Malaria is also on the rise here and in Southeast Asia and in Africa. And while the AIDS infection rate here is still relatively low, India already has more people infected than any other nation in the world. These are human tragedies, economic calamities, and far more than crises for you, they are crises for the world.

The spread of disease is the one global problem for which, by definition, no nation is immune. So we must do for AIDS, for malaria, for TB what you have done for polio. We must strengthen prevention, speed research, develop vaccines, and ultimately eliminate these modern plagues from the face of the Earth. It can be done—you have proved it with polio—if governments, foundations, and the private sector work together.

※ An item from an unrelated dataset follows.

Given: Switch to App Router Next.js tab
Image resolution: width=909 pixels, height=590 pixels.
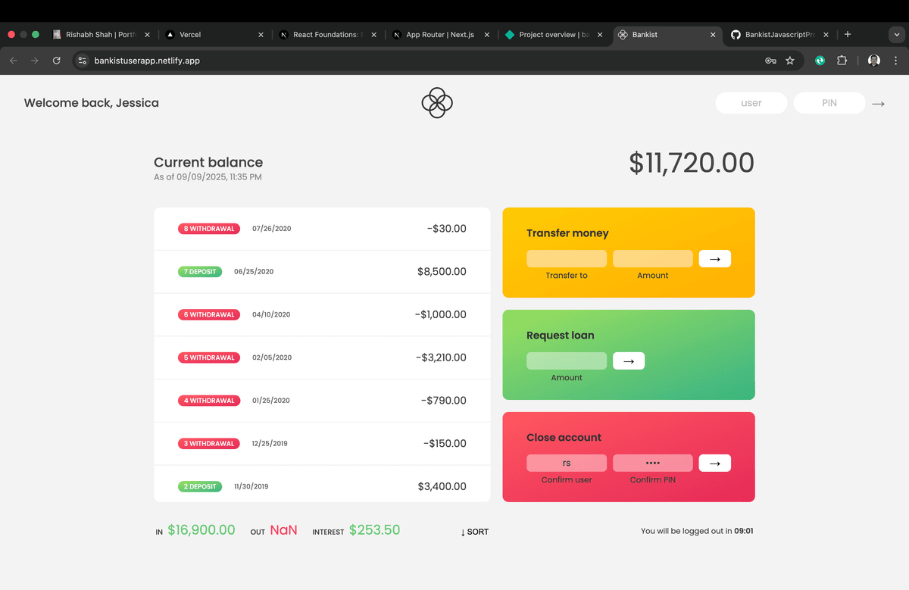Looking at the screenshot, I should tap(439, 35).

With AIDS in particular, it also takes leadership. I want to commend Prime Minister Vajpayee for his efforts to focus India's attention on the urgency of this challenge. In every country and in any culture, it is difficult to talk about the issues involved with AIDS. I know a lot about this because it's been a problem for a long time in America, and now it's a big problem for you. But I would submit to you it is much easier to talk about AIDS than to watch another child die. And we have to face up to our responsibilities for preventing this disease, especially because there is not yet a cure.

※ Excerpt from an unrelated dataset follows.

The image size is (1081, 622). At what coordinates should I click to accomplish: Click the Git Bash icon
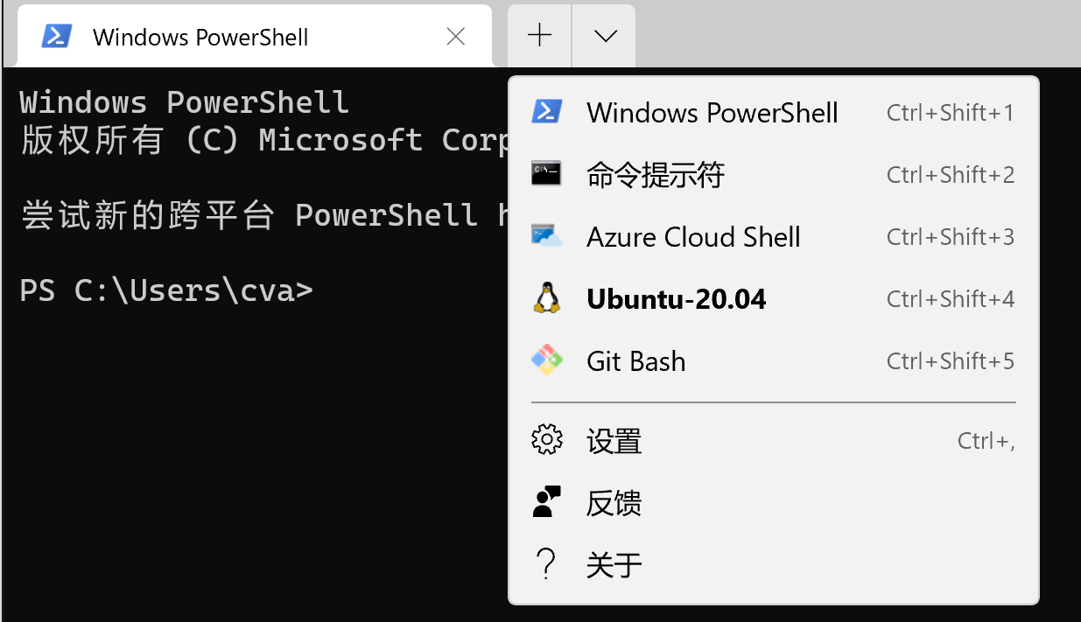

I am gratified that India is not waiting to act, and I am proud that the United States is supporting your efforts here. I am happy to announce that we will contribute another $4 million this year to programs to prevent AIDS and care for victims here in India, and another $1 million for TB research.

I also want to thank—I want to thank the Gates Foundation and, in particular, Patty Stonesifer, because they are also announcing a number of new contributions today. No private foundation in America and, as far as I know, anywhere in the world has made remotely the commitment that the Gates Foundation has in the world struggle against infectious disease, and I thank them for that.

Earlier this year, I asked Congress to support a $1 billion initiative to encourage the private sector to speed the development of vaccines for diseases that particularly affect the developing world—malaria, TB, and AIDS—and then to take steps to make those vaccines affordable to the poorest people in the world who need them. I am going to work hard to obtain support for that initiative in Congress. And again, I thank the Members of our Congress who are here from both parties for their interest and commitment to India and to the public health.

The fight against infectious disease should be a growing part of our partnership with you. Indians already are trailblazers in vaccine research. India pioneered treatments for TB being used today in America. Many of the problems we have talked about are present here in India, but the solutions can be found here as well, in the dedication of men and women like those who work in this clinic and in the genius of your scientists and in the elected officials and their commitment, from Delhi to Hyderabad to countless towns and villages across this country.

Many years ago, India and the United States helped to launch the Green Revolution, which freed millions of people from the misery of hunger. If we can join forces on health, determined again to place science in the service of humanity, we can defeat these diseases; we can give our children the healthy and hopeful lives they deserve in this new century.

Thank you very much.

NOTE: The President spoke at 11:30 a.m. In his remarks, he referred to N. Chandrababu Naidu, Chief Minister, and Dr. S. Aruna, Minister of Health, Andhra Pradesh; Dr. Murthy Kolluri, who made a presentation on tuberculosis and polio treatment; Rachel Chatterjee, Commissioner of Hyderabad; U.S. Ambassador to India Richard F. Celeste; Prime Minister Atal Behari Vajpayee of India; and Patty Stonesifer, cochair and president, Bill and Melinda Gates Foundation.